Like other orchids, vanilla seed will not germinate without the presence of certain mycorrhizal fungi. Growers reproduce the plant by cutting: they cut sections of the vine with six or more leaf nodes, which have a root opposite each leaf. The lower two leaves are removed and this portion is covered in loose soil at the base of the support tree or post. The remaining upper roots will cling to the support and often will eventually also grow down into the soil. Growth is rapid under good conditions.
Traditional Uses for Vanilla :-
There are three main commercial preparations of natural vanilla : Whole bean.
Vanilla Powder (pure ground beans or lesser quality beans blended with sugar, starch or other ingredients – check with the supplier)
extract (in alcoholic solution)
Vanilla flavour in creams, cakes and other foodstuff may be achieved by adding some vanilla extract or by cooking vanilla beans in the liquid preparation. A stronger aroma may be attained if the beans are split in two; exposing greater surface area of the bean to the liquid. In this case, the innards of the beans (the seeds), consisting of flavourless tiny black grains, are mixed into the preparation. Natural vanilla gives a brownish to yellowish colour to preparations, depending on concentration.
Good quality vanilla has a strong aromatic flavour, but foodstuffs with small amounts of low quality vanilla or artificial vanilla-like flavourings are far more common, since true vanilla is much more expensive.
One major use of vanilla is in flavouring ice cream and thus most people consider it to be the “default” flavour. By analogy, the term “vanilla” is used as a synonym for “plain”.
Another use is in the cosmetics industry as an ingredient of perfumes.
In old medicinal literature, vanilla is described as an aphrodisiac and a remedy for fevers, but these purported uses have never been scientifically proven.
Essential oil of vanilla and vanillin were and are sometimes used in aromatherapy.
Methyl vanillin is used by the food industry as well as ethyl vanillin. The ethyl is more expensive but has a stronger note. Cook’s Illustrated ran several taste tests pitting vanilla against vanillin in baked goods and other applications, and to the consternation of the magazine editors, all tasters preferred the flavour of vanillin to vanilla.
History of Vanilla:-
Vanilla was a highly regarded flavouring in Pre-Columbian Mesoamerica, and was brought back to Europe (and from there to the rest of the world) by the Spanish Conquistadors.

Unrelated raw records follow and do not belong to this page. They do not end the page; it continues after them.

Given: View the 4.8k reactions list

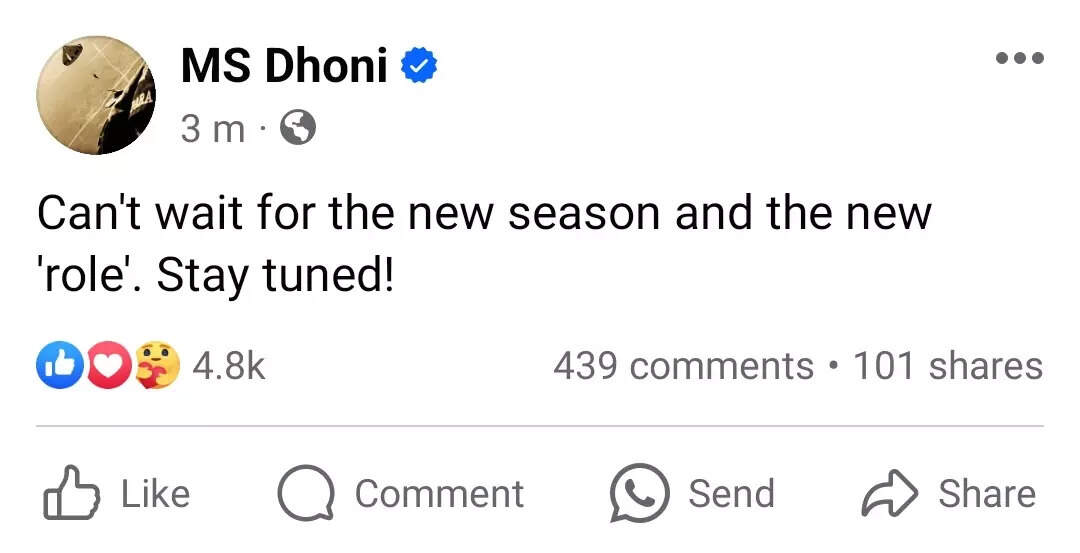Looking at the screenshot, I should point(228,366).
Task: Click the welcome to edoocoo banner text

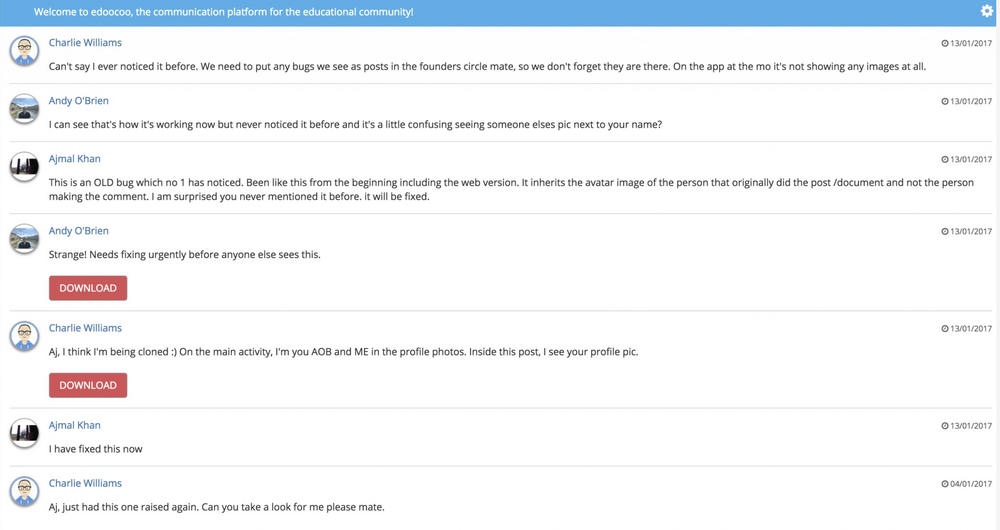Action: pos(223,12)
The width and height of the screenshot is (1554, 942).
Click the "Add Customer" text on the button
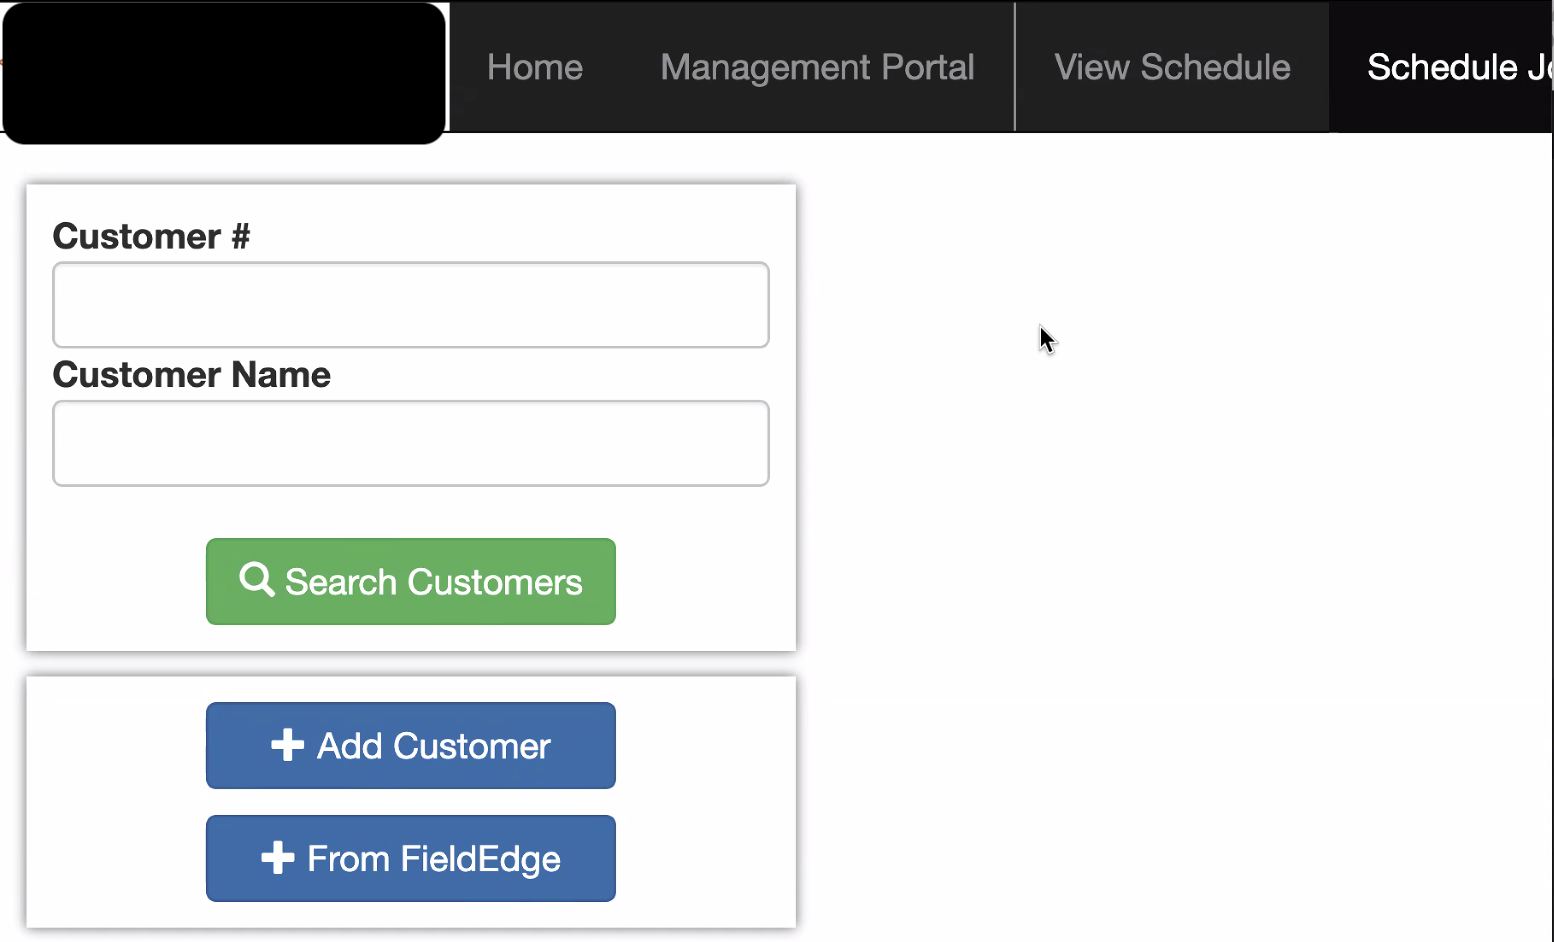[x=433, y=746]
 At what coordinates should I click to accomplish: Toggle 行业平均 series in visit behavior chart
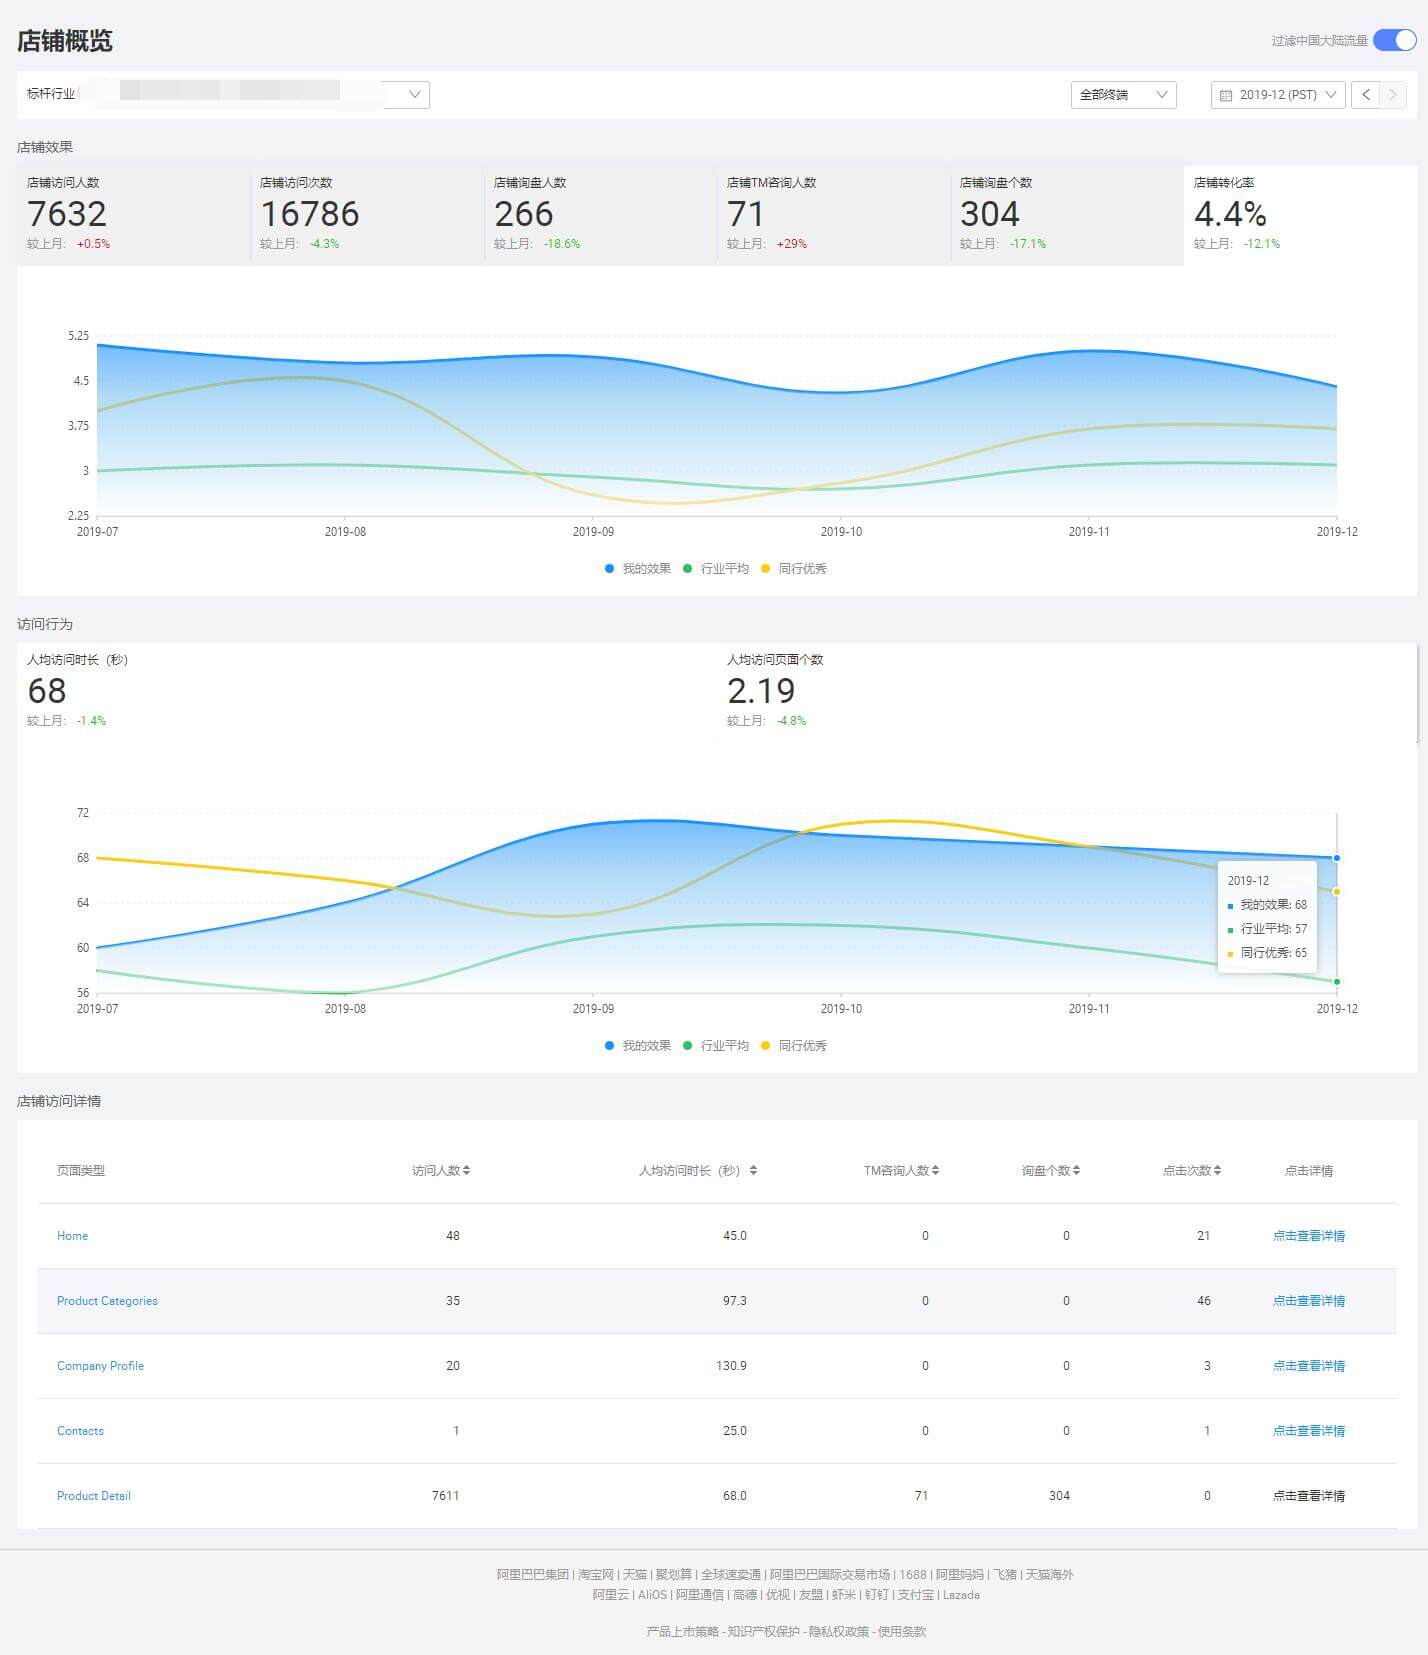tap(715, 1045)
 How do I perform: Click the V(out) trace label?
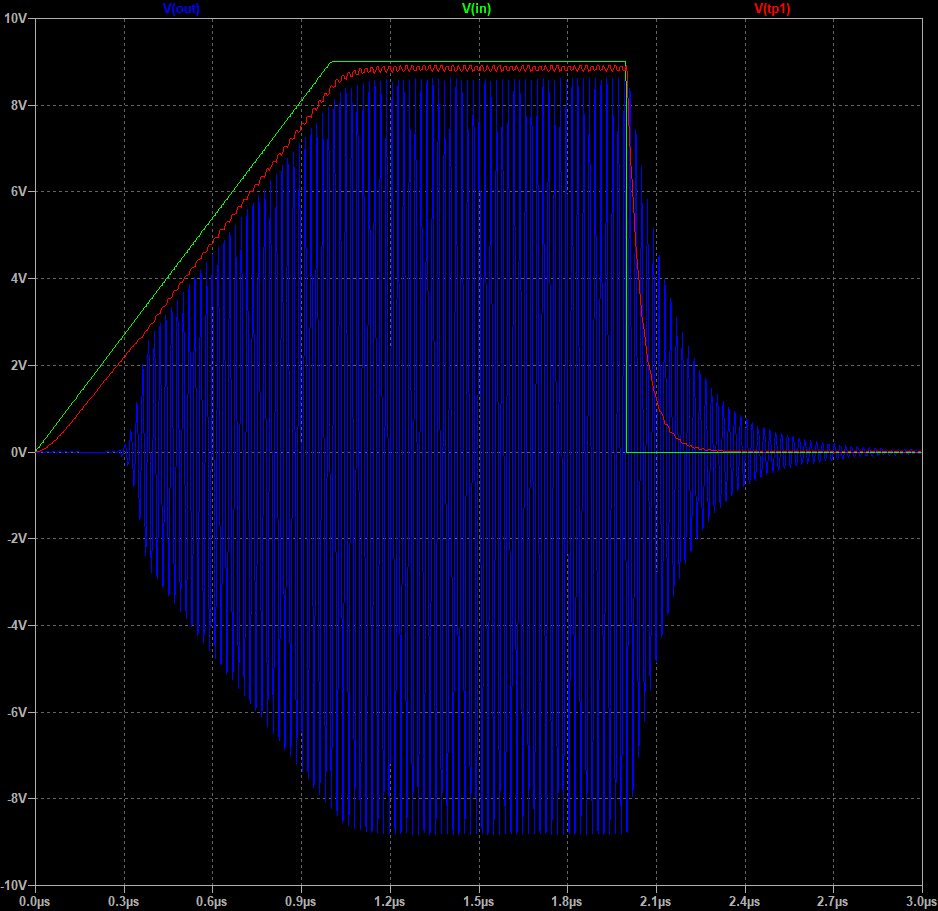pyautogui.click(x=181, y=9)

In ancient Mexico the Totonac people were regarded as the producers of the best vanilla. The Totonac are from the region that is now known as the state of Veracruz (Papantla, Mexico, holds itself out as the origin of vanilla). They continued to be the world’s chief producers of the flavouring through the mid 19th century. At that time, French vanilla growers in Mexico traded their knowledge of artificial pollination of flowers for the Totonac knowledge of preparing the beans.
The Coca-Cola Corporation is the world’s largest customer of natural vanilla extract. When New Coke was introduced in 1985, the economy of Madagascar crashed, and only recovered after New Coke flopped. The reason was that New Coke used vanillin, a less expensive synthetic substitute, and purchases of vanilla more than halved during this period.
The market price of vanilla rose dramatically high in the late 1970s due to a typhoon. Prices stayed stable at this level through the early 1980s due to the pressure of recently introduced Indonesian vanilla. In the mid 1980s the cartel that had controlled vanilla prices and distribution since its creation in 1930 disbanded. Prices dropped 70% over the next few years to nearly $20 USD per kilo. This changed due to typhoon Huddah, which struck early in the year 2000. The typhoon, political instability, and poor weather in the third year drove vanilla prices to an astonishing $500 USD per kilo in 2004. Its been rising ever since.